WHAT IS BEING ASKED: Reproduce word for word the rows starting at the line that contains "Where should I" and ending at the line that contains "click(694, 363)", both lines included. Omit the pictures from your answer.
begin DATA IN THIS EXERCISE
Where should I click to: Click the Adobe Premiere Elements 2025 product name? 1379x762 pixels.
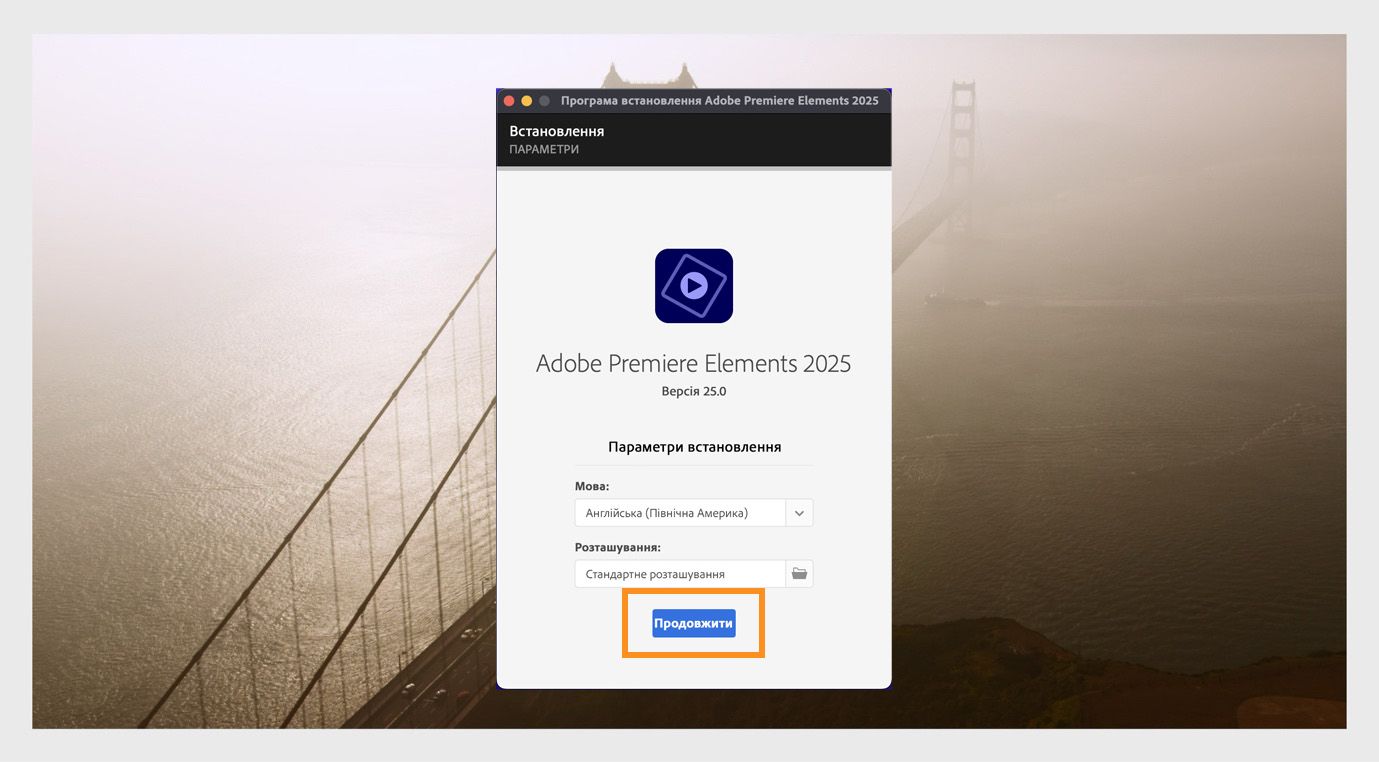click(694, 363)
end DATA IN THIS EXERCISE
begin DATA IN THIS EXERCISE
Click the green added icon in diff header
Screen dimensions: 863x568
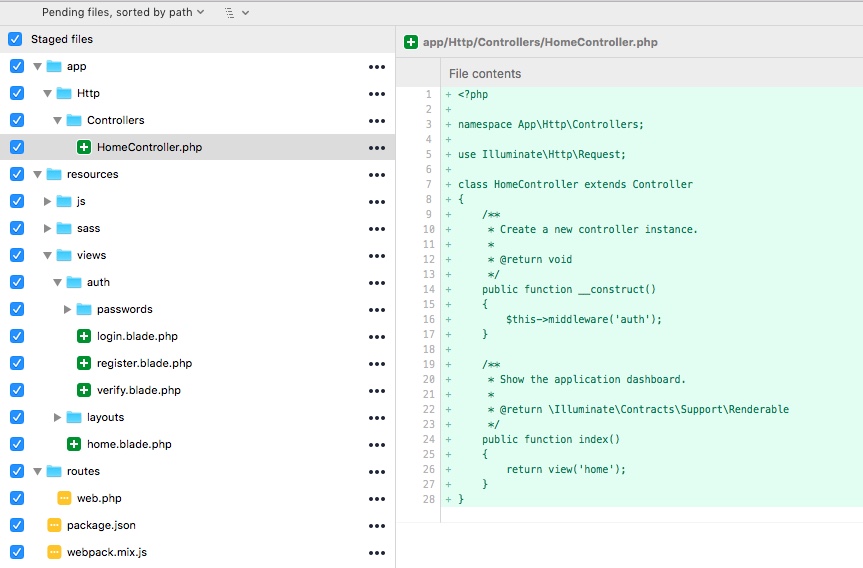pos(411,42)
end DATA IN THIS EXERCISE
TASK SOLUTION:
Where should I click to: Click the Adobe Premiere Elements 2025 product name? 1379x762 pixels.
click(694, 363)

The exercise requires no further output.